[Your objective] Set the entries below down again, please. Match them exactly.

-------- Data to process --------

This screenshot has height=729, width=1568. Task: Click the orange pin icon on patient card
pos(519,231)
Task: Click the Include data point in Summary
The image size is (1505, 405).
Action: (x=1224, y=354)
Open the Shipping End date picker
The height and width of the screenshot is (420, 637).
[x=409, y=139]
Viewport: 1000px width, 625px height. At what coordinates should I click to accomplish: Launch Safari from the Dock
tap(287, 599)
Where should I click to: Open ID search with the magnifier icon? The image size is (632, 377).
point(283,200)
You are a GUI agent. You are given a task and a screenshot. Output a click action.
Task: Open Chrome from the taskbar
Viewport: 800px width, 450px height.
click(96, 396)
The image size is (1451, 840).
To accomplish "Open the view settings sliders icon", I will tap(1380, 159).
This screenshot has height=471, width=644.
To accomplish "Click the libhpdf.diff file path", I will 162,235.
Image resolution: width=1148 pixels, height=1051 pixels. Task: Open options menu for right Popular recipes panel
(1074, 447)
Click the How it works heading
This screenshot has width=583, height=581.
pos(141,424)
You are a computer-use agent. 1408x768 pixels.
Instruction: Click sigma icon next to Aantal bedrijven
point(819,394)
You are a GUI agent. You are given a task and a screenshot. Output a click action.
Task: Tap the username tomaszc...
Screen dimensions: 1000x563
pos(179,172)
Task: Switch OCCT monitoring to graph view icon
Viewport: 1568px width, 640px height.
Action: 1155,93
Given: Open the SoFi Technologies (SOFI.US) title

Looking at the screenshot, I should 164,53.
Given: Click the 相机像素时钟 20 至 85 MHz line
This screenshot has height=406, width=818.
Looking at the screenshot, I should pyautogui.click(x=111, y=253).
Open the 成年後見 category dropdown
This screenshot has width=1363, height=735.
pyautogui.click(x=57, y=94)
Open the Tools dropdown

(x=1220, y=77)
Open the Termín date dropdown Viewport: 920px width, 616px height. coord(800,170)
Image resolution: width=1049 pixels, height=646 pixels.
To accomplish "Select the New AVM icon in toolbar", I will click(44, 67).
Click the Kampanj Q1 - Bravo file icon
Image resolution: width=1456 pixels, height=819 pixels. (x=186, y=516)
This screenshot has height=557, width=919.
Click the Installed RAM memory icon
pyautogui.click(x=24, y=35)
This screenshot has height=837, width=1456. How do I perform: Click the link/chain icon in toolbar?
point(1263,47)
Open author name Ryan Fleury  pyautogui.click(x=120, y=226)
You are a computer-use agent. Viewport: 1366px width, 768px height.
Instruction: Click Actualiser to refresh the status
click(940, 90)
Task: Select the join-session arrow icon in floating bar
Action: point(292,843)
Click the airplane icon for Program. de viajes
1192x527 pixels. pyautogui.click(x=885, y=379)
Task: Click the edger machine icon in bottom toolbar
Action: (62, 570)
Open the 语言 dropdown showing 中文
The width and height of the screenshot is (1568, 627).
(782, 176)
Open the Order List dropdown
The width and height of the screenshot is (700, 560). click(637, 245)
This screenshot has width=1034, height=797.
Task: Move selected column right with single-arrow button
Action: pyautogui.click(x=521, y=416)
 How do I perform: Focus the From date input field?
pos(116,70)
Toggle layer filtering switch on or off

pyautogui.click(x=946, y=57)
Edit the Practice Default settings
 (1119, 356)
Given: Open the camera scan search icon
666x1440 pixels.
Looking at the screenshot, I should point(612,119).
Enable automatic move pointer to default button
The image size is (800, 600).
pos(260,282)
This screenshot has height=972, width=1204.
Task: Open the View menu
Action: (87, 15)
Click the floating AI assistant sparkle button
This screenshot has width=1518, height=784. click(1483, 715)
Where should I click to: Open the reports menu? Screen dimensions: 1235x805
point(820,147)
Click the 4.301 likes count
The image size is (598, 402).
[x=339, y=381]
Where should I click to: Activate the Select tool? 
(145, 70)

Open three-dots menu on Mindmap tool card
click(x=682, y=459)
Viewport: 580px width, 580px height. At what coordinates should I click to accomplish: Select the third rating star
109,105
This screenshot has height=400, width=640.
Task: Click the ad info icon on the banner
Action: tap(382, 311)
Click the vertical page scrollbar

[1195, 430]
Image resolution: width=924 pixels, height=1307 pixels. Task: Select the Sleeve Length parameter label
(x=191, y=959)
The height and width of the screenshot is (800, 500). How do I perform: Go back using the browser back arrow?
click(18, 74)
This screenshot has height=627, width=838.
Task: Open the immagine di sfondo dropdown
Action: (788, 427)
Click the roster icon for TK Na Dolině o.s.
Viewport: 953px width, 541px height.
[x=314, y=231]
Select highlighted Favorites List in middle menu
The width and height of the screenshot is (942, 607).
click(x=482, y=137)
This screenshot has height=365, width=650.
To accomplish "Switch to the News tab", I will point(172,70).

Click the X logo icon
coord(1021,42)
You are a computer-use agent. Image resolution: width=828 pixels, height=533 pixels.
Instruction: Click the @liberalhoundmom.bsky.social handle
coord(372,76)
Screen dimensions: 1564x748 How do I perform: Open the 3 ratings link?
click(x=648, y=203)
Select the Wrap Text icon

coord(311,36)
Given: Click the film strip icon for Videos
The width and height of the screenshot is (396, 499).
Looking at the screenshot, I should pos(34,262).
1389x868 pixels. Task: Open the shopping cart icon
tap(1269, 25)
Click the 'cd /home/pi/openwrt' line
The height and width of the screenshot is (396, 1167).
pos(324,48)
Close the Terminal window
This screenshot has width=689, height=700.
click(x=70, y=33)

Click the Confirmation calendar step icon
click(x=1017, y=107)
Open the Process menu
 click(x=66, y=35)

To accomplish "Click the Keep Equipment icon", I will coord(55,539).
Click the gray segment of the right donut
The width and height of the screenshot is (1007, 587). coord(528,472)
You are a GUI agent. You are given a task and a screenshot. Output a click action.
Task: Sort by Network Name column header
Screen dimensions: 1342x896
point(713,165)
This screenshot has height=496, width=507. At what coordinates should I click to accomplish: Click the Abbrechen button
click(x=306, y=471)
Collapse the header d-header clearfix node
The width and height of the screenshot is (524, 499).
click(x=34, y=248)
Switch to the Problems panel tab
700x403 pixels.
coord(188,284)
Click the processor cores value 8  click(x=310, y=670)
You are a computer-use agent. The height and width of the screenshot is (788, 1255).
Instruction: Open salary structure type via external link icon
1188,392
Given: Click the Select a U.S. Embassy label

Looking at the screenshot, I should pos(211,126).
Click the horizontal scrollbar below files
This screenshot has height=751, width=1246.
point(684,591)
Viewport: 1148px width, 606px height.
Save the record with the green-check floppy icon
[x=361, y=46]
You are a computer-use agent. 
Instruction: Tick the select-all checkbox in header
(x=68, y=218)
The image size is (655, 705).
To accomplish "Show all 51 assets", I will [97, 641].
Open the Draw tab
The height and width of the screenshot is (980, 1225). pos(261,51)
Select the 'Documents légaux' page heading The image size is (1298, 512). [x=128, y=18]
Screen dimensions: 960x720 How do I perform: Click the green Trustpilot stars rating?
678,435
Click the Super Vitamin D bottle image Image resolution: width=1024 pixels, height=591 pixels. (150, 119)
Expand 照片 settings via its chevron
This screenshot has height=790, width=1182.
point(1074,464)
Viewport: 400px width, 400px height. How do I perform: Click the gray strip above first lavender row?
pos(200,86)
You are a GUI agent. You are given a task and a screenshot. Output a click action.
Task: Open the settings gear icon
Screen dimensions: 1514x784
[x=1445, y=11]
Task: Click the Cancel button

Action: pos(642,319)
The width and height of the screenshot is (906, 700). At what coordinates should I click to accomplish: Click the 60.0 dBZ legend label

--------

[Task output]
This screenshot has height=729, width=1568. Task: Click the orange pin icon on patient card
pos(519,231)
Task: Click the Include data point in Summary
The image size is (1505, 405).
Action: (x=1224, y=354)
Open the Shipping End date picker
The height and width of the screenshot is (420, 637).
[x=409, y=139]
Viewport: 1000px width, 625px height. At what coordinates should I click to accomplish: Launch Safari from the Dock
tap(287, 599)
Where should I click to: Open ID search with the magnifier icon? The image size is (632, 377).
point(283,200)
You are a GUI agent. You are given a task and a screenshot. Output a click action.
Task: Open Chrome from the taskbar
Viewport: 800px width, 450px height.
click(96, 396)
The image size is (1451, 840).
To accomplish "Open the view settings sliders icon", I will tap(1380, 159).
This screenshot has height=471, width=644.
To accomplish "Click the libhpdf.diff file path", I will 162,235.
Image resolution: width=1148 pixels, height=1051 pixels. Task: Open options menu for right Popular recipes panel
(1074, 447)
Click the How it works heading
This screenshot has width=583, height=581.
pos(141,424)
You are a computer-use agent. 1408x768 pixels.
Instruction: Click sigma icon next to Aantal bedrijven
point(819,394)
You are a GUI agent. You are given a task and a screenshot. Output a click action.
Task: Tap the username tomaszc...
Screen dimensions: 1000x563
pos(179,172)
Task: Switch OCCT monitoring to graph view icon
Viewport: 1568px width, 640px height.
Action: 1155,93
Given: Open the SoFi Technologies (SOFI.US) title

Looking at the screenshot, I should 164,53.
Given: Click the 相机像素时钟 20 至 85 MHz line
This screenshot has height=406, width=818.
Looking at the screenshot, I should pyautogui.click(x=111, y=253).
Open the 成年後見 category dropdown
This screenshot has width=1363, height=735.
pyautogui.click(x=57, y=94)
Open the Tools dropdown

(x=1220, y=77)
Open the Termín date dropdown Viewport: 920px width, 616px height. coord(800,170)
Image resolution: width=1049 pixels, height=646 pixels.
To accomplish "Select the New AVM icon in toolbar", I will click(44, 67).
Click the Kampanj Q1 - Bravo file icon
Image resolution: width=1456 pixels, height=819 pixels. (x=186, y=516)
This screenshot has height=557, width=919.
Click the Installed RAM memory icon
pyautogui.click(x=24, y=35)
This screenshot has height=837, width=1456. How do I perform: Click the link/chain icon in toolbar?
point(1263,47)
Open author name Ryan Fleury  pyautogui.click(x=120, y=226)
You are a computer-use agent. Viewport: 1366px width, 768px height.
Instruction: Click Actualiser to refresh the status
click(940, 90)
Task: Select the join-session arrow icon in floating bar
Action: point(292,843)
Click the airplane icon for Program. de viajes
1192x527 pixels. pyautogui.click(x=885, y=379)
Task: Click the edger machine icon in bottom toolbar
Action: (62, 570)
Open the 语言 dropdown showing 中文
The width and height of the screenshot is (1568, 627).
(782, 176)
Open the Order List dropdown
The width and height of the screenshot is (700, 560). click(637, 245)
This screenshot has width=1034, height=797.
Task: Move selected column right with single-arrow button
Action: pyautogui.click(x=521, y=416)
 How do I perform: Focus the From date input field?
pos(116,70)
Toggle layer filtering switch on or off

pyautogui.click(x=946, y=57)
Edit the Practice Default settings
 (1119, 356)
Given: Open the camera scan search icon
666x1440 pixels.
Looking at the screenshot, I should point(612,119).
Enable automatic move pointer to default button
The image size is (800, 600).
pos(260,282)
This screenshot has height=972, width=1204.
Task: Open the View menu
Action: (87, 15)
Click the floating AI assistant sparkle button
This screenshot has width=1518, height=784. click(1483, 715)
Where should I click to: Open the reports menu? Screen dimensions: 1235x805
point(820,147)
Click the 4.301 likes count
The image size is (598, 402).
[x=339, y=381]
Where should I click to: Activate the Select tool? 
(145, 70)

Open three-dots menu on Mindmap tool card
click(x=682, y=459)
Viewport: 580px width, 580px height. At what coordinates should I click to accomplish: Select the third rating star
109,105
This screenshot has height=400, width=640.
Task: Click the ad info icon on the banner
Action: tap(382, 311)
Click the vertical page scrollbar

[1195, 430]
Image resolution: width=924 pixels, height=1307 pixels. Task: Select the Sleeve Length parameter label
(x=191, y=959)
The height and width of the screenshot is (800, 500). How do I perform: Go back using the browser back arrow?
click(18, 74)
This screenshot has height=627, width=838.
Task: Open the immagine di sfondo dropdown
Action: (788, 427)
Click the roster icon for TK Na Dolině o.s.
Viewport: 953px width, 541px height.
[x=314, y=231]
Select highlighted Favorites List in middle menu
The width and height of the screenshot is (942, 607).
click(x=482, y=137)
This screenshot has height=365, width=650.
To accomplish "Switch to the News tab", I will point(172,70).

Click the X logo icon
coord(1021,42)
You are a computer-use agent. Image resolution: width=828 pixels, height=533 pixels.
Instruction: Click the @liberalhoundmom.bsky.social handle
coord(372,76)
Screen dimensions: 1564x748 How do I perform: Open the 3 ratings link?
click(x=648, y=203)
Select the Wrap Text icon

coord(311,36)
Given: Click the film strip icon for Videos
The width and height of the screenshot is (396, 499).
Looking at the screenshot, I should pos(34,262).
1389x868 pixels. Task: Open the shopping cart icon
tap(1269, 25)
Click the 'cd /home/pi/openwrt' line
The height and width of the screenshot is (396, 1167).
pos(324,48)
Close the Terminal window
This screenshot has width=689, height=700.
click(x=70, y=33)

Click the Confirmation calendar step icon
click(x=1017, y=107)
Open the Process menu
 click(x=66, y=35)

To accomplish "Click the Keep Equipment icon", I will coord(55,539).
Click the gray segment of the right donut
The width and height of the screenshot is (1007, 587). coord(528,472)
You are a GUI agent. You are given a task and a screenshot. Output a click action.
Task: Sort by Network Name column header
Screen dimensions: 1342x896
point(713,165)
This screenshot has height=496, width=507. At what coordinates should I click to accomplish: Click the Abbrechen button
click(x=306, y=471)
Collapse the header d-header clearfix node
The width and height of the screenshot is (524, 499).
click(x=34, y=248)
Switch to the Problems panel tab
700x403 pixels.
coord(188,284)
Click the processor cores value 8  click(x=310, y=670)
You are a computer-use agent. The height and width of the screenshot is (788, 1255).
Instruction: Open salary structure type via external link icon
1188,392
Given: Click the Select a U.S. Embassy label

Looking at the screenshot, I should pos(211,126).
Click the horizontal scrollbar below files
This screenshot has height=751, width=1246.
point(684,591)
Viewport: 1148px width, 606px height.
Save the record with the green-check floppy icon
[x=361, y=46]
You are a computer-use agent. 
Instruction: Tick the select-all checkbox in header
(x=68, y=218)
The image size is (655, 705).
To accomplish "Show all 51 assets", I will [97, 641].
Open the Draw tab
The height and width of the screenshot is (980, 1225). pos(261,51)
Select the 'Documents légaux' page heading The image size is (1298, 512). [x=128, y=18]
Screen dimensions: 960x720 How do I perform: Click the green Trustpilot stars rating?
678,435
Click the Super Vitamin D bottle image Image resolution: width=1024 pixels, height=591 pixels. (150, 119)
Expand 照片 settings via its chevron
This screenshot has height=790, width=1182.
point(1074,464)
Viewport: 400px width, 400px height. How do I perform: Click the gray strip above first lavender row?
pos(200,86)
You are a GUI agent. You are given a task and a screenshot. Output a click action.
Task: Open the settings gear icon
Screen dimensions: 1514x784
[x=1445, y=11]
Task: Click the Cancel button

Action: pos(642,319)
The width and height of the screenshot is (906, 700). At what coordinates should I click to accomplish: Click the 60.0 dBZ legend label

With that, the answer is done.